Indian Journal of Public Health Research & Development

  • Year: 2016
  • Volume: 7
  • Issue: 1

A Study of Adverse Outcome in Early and Moderate Preterms

1Associate Professor, Department of Pediatrics, ESIC PGISMR & Medical College, Joka

2Assistant Professor, Biostatistics, Department of Community Medicine, ESIC PGISMR & Medical College, Joka

Abstract

The preterm birth rate has increased over the years in developed and developing countries. Prematurity is a leading cause of neonatal deaths. To reduce neonatal mortality in our country we need to look at the profile of preterm birth. This study attempts to look at the preterm birth rate, morbidity pattern and survival rate and analyse the risk factors for preterm birth born between 28–34 weeks.

This is a observational nested case control study over a period of one year. The cohort included all premature newborm between 28-34weeks gestation. Detailed maternal and neonatal factors were studied and compared in newborns with and without morbidity.
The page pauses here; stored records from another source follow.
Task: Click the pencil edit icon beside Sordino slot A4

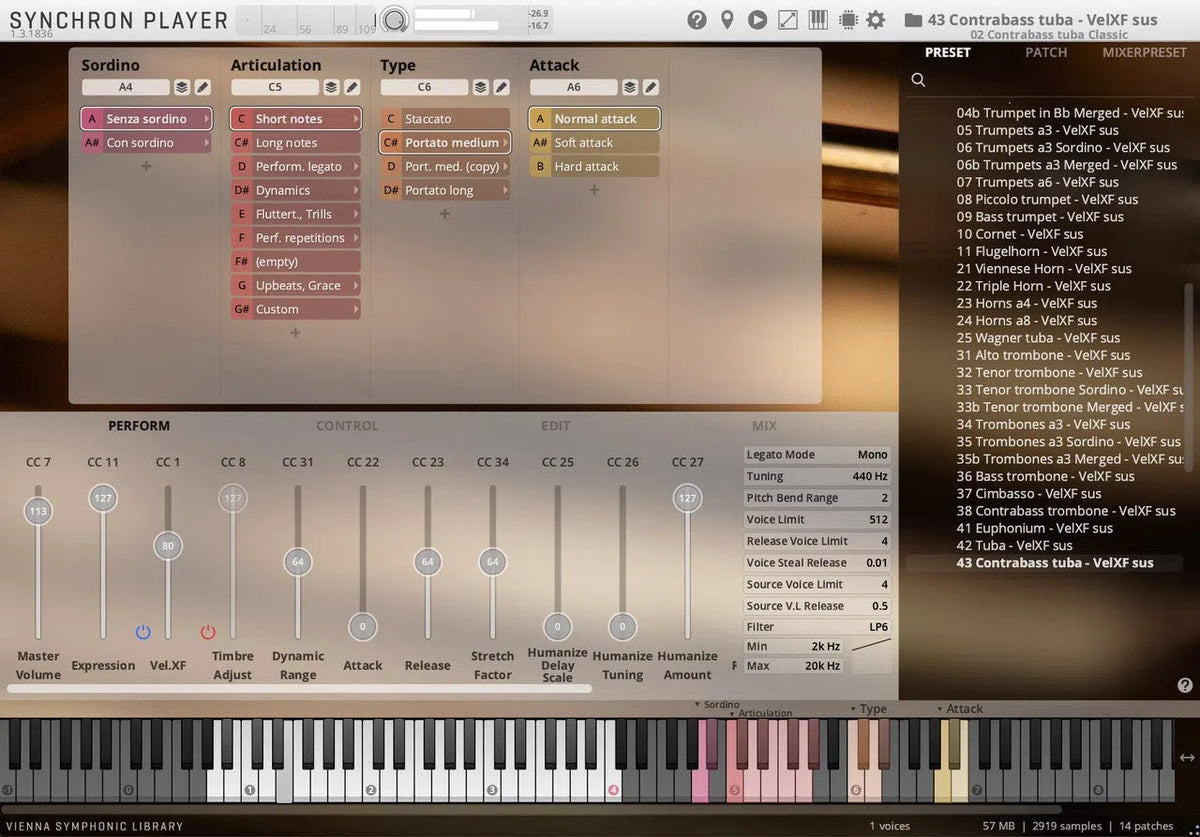Action: [x=203, y=87]
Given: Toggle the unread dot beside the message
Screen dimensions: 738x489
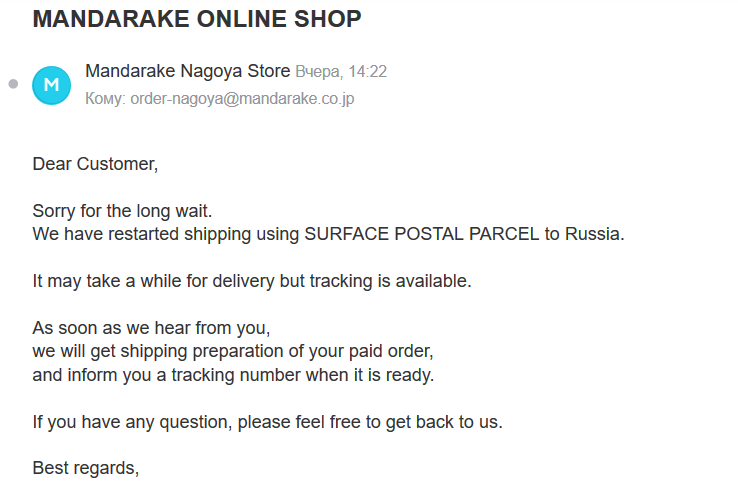Looking at the screenshot, I should point(13,84).
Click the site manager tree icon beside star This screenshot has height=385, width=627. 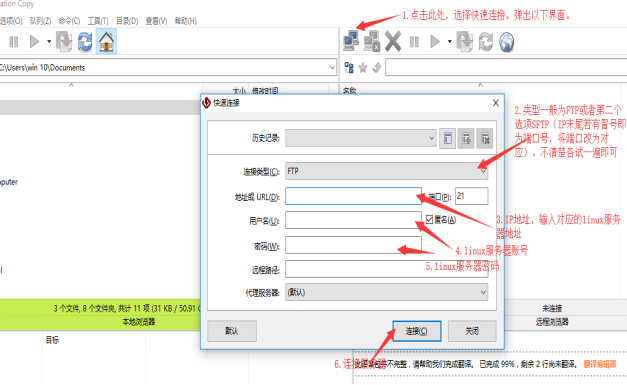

The incidence of preterm deliveries in the 28–34 week gestation is 52 per 1000 deliveries (5.28%). Of them 4.2% were born between 32–34 week and 1.2% were born between 28–31 weeks. The survival rate is 66.67% and 96.3% in the 28–31 and 32–34 weeks gestation respectively The odds of developing morbidity significantly increased with premature labour (OR=10.32, CI 1.34, 79.52; p= 0.025), antepartum haemorrhage (OR=3.02, CI 0.55, 16.55; p=0.019) and decreases with caesarean section (OR=0.04, CI 0.01, 0.29; p=0.001) and twin pregnancy (OR=0.16, CI 0.05, 0.56; p=0.004). Neonatal jaundice and hypoxic ischaemic encephalopathy was the commonest cause of morbidity and mortality.

The survival rate is higher with increase in gestational age. The risk factors for morbidity are low birthweight, singleton pregnancy, normal vaginal delivery, premature labour and antepartum haemorrhage.